Employers want to see an applicant’s credit report for a number of reasons. They may be looking for stability and trustworthiness, such as if you’re likely to embezzle or steal from the company. Or they may want to reduce their legal liability for negligent hiring. They may also be looking for a history of financial trouble, judgments against you, evictions or criminal charges, or convictions so they can get a sense of the type of person you are.
Credit Score Versus Credit Report
A credit score is the number on your report that measures your credit risk at any point in time. Information from your credit report—payment history, credit utilization, length of credit history, new credit and credit mix—is put into an algorithm to measure credit risk. Your score ranges from 300 – 850. FICO and VantageScore are the two most popular credit scoring models.
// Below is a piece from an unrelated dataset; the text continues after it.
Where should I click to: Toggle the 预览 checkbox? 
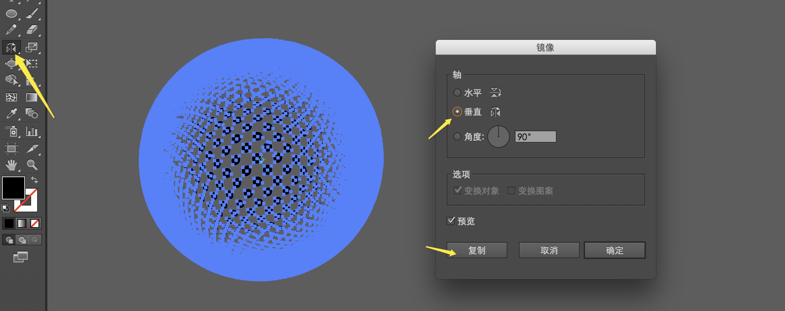click(451, 221)
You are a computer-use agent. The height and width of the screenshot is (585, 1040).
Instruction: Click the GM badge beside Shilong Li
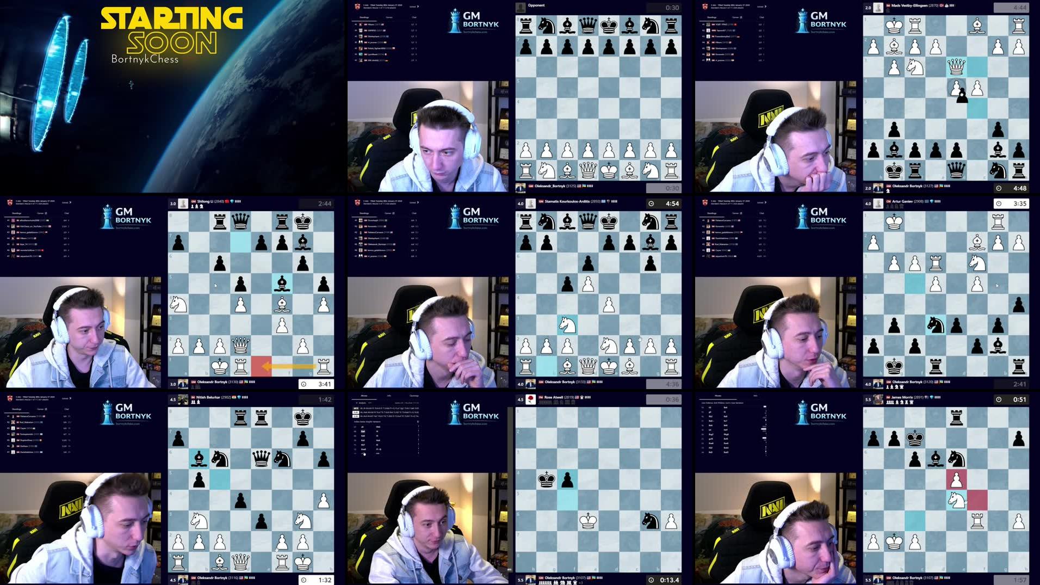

A credit report is a record of your credit history. It includes details about your past and current credit accounts and debts, when and where you’ve applied for new credit, and collections that have gone to a third party. Public record information such as evictions, bankruptcies, foreclosures, liens and judgments are also included.
What Employers Can Check
Employers can only check credit reports with an applicant’s permission, and some states don’t allow credit checks at all. The terms “credit score” and “credit report” are sometimes used interchangeably, creating confusion. Federal law only allows a credit report to be checked by an employer, and only then under certain restrictions.
Your employer only gets a modified version of your credit report. It won’t be the same one a lender sees. The modified report will show employers information about your loans and credit cards, but won’t show identifying information, such as account numbers, year of birth, references to your spouse or anything that violates equal employment laws.